While there are limitations with biopsies, a greater understanding of disease states and new research may help us develop a new method. Recognizing a set of biomarkers, like in cancer, that can be identified through a blood sample is a way that could allow for a less invasive approach. In our current state of advanced technology, synthetic biomarkers that can measure and predict the trajectory of a disease in a non-invasive manner that could provide clinically actionable output would be more ideal.

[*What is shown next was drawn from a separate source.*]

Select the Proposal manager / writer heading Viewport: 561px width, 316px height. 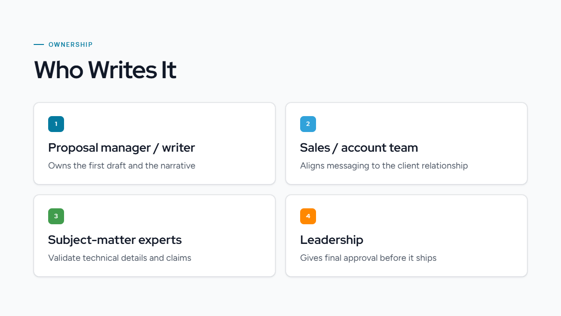(x=122, y=148)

With increasing understanding of proteases—a class of enzymes that drive critical disease pathways—and increasing development of synthetic biologics and nanotechnology, it is not outside the spectrum of reality to create accurate, sensitive, and specific biosensors for a given disease state. The systemic injection of these biosensors eliminates the limitation associated with biopsying just one lobe of the liver and allows for a less risky and intimidating procedure. Additionally, the readout could be standardized, eliminating the need for multiple opinions. Finally, the ability to repeatedly inject these biosensors would allow for a more efficient and effective method for tracking disease progression. It would also better patient treatment-response monitoring by allowing a method to more rapidly test a drug’s effectiveness on the disease state.

References

  1. Mitra, S., De, A. & Chowdhury, A. Epidemiology of non-alcoholic and alcoholic fatty liver diseases. Translational Gastroenterology and Hepatology. vol. 5 16–16 (2020).
  2. Koch, L. K. & Yeh, M. M. Nonalcoholic fatty liver disease (NAFLD): Diagnosis, pitfalls, and staging. Ann. Diagn. Pathol. 37, 83–90 (2018).